Posted by DannaB on January 31, 2007, at 19:03:01
I have treatment resistant depression/dysthymia that's made worse by some interpersonal difficulties and negative thinking patterns. My mood varies from somewhat low to darn low. I also feel irritable, although my doctor seems to think my irritation isn't unreasonable.
I have a psychiatrist--a resident--who I trust him 100%, and I am someone who always doubts people. I know that he's dedicated to helping me, and he's always been consistent and caring. However, we have struggled with medication. It seems like no medications work for me and when they do I have side effects that I can't tolerate (extreme weight gain and total anorgasmia). The drug that helped me the most was Celexa.
My doctor seems to feel that medication isn't going to be the answer for me, since they either don't work or I experience intolerable side effects.

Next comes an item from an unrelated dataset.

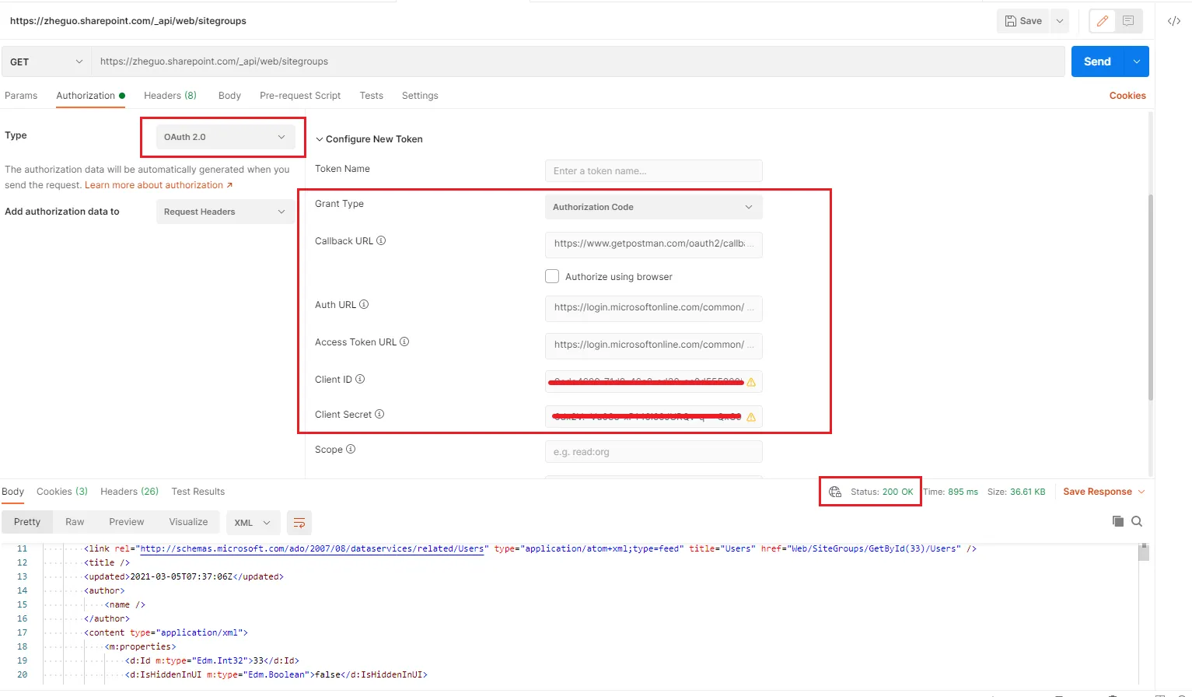Enable Authorize using browser checkbox
Image resolution: width=1192 pixels, height=697 pixels.
pyautogui.click(x=552, y=276)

My problem right now is that my mood is TERRIBLE! There are things that are bothering me: I'm in school but feel I have chosen the wrong career...I am breaking up with my boyfriend (*no doubt* due to the depression causing me to act needy and difficult), but it's not just these things. My MOOD is awful. When I wake up I have to drag myself out of bed. There is nothing I enjoy, I have no hobbies, I'm quite isolated and have a hard time making and keeping friends. When I think about these things my eyes fill up with tears.
I will talk to my doc about this tomorrow, but I just don't know what to do next. Medication hasn't worked in the past...why will it now? I can go on Celexa again but I'm no doubt going to have the same problems as before. I can try another medication, but I've tried most of them already and basically nothing works. Where should I go from here?